• [Available data]
* BEGIN *
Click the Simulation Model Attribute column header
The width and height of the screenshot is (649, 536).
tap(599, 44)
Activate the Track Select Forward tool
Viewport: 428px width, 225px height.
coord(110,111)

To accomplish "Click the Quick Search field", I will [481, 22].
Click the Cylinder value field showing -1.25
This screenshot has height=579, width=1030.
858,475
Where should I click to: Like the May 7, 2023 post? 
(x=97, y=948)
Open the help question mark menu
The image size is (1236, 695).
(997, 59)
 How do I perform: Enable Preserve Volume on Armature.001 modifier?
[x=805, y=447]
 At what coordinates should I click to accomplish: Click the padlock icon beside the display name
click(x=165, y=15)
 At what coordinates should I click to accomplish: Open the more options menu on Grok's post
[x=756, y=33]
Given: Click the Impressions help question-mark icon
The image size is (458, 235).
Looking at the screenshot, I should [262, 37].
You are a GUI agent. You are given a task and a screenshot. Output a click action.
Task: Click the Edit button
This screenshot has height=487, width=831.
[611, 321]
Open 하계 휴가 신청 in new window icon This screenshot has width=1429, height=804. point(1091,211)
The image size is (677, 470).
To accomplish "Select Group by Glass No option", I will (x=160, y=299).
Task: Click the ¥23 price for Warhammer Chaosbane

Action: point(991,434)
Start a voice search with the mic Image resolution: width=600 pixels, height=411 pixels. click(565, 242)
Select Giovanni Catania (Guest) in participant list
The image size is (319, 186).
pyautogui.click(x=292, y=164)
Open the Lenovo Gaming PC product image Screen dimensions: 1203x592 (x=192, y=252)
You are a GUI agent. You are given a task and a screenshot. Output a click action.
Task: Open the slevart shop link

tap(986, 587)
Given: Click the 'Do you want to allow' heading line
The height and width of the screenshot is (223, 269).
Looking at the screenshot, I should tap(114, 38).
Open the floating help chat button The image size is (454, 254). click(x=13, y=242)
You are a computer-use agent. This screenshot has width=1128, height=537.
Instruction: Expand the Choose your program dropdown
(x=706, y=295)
* END *
• [Task to complete] Please write every line of the listing above as a JSON list of strings, one string per line, leaving out blank lines.

• [Solved exercise]
[
  "Click the Simulation Model Attribute column header",
  "The width and height of the screenshot is (649, 536).",
  "tap(599, 44)",
  "Activate the Track Select Forward tool",
  "Viewport: 428px width, 225px height.",
  "coord(110,111)",
  "To accomplish \"Click the Quick Search field\", I will [481, 22].",
  "Click the Cylinder value field showing -1.25",
  "This screenshot has height=579, width=1030.",
  "858,475",
  "Where should I click to: Like the May 7, 2023 post? ",
  "(x=97, y=948)",
  "Open the help question mark menu",
  "The image size is (1236, 695).",
  "(997, 59)",
  " How do I perform: Enable Preserve Volume on Armature.001 modifier?",
  "[x=805, y=447]",
  " At what coordinates should I click to accomplish: Click the padlock icon beside the display name",
  "click(x=165, y=15)",
  " At what coordinates should I click to accomplish: Open the more options menu on Grok's post",
  "[x=756, y=33]",
  "Given: Click the Impressions help question-mark icon",
  "The image size is (458, 235).",
  "Looking at the screenshot, I should [262, 37].",
  "You are a GUI agent. You are given a task and a screenshot. Output a click action.",
  "Task: Click the Edit button",
  "This screenshot has height=487, width=831.",
  "[611, 321]",
  "Open 하계 휴가 신청 in new window icon This screenshot has width=1429, height=804. point(1091,211)",
  "The image size is (677, 470).",
  "To accomplish \"Select Group by Glass No option\", I will (x=160, y=299).",
  "Task: Click the ¥23 price for Warhammer Chaosbane",
  "Action: point(991,434)",
  "Start a voice search with the mic Image resolution: width=600 pixels, height=411 pixels. click(565, 242)",
  "Select Giovanni Catania (Guest) in participant list",
  "The image size is (319, 186).",
  "pyautogui.click(x=292, y=164)",
  "Open the Lenovo Gaming PC product image Screen dimensions: 1203x592 (x=192, y=252)",
  "You are a GUI agent. You are given a task and a screenshot. Output a click action.",
  "Task: Open the slevart shop link",
  "tap(986, 587)",
  "Given: Click the 'Do you want to allow' heading line",
  "The height and width of the screenshot is (223, 269).",
  "Looking at the screenshot, I should tap(114, 38).",
  "Open the floating help chat button The image size is (454, 254). click(x=13, y=242)",
  "You are a computer-use agent. This screenshot has width=1128, height=537.",
  "Instruction: Expand the Choose your program dropdown",
  "(x=706, y=295)"
]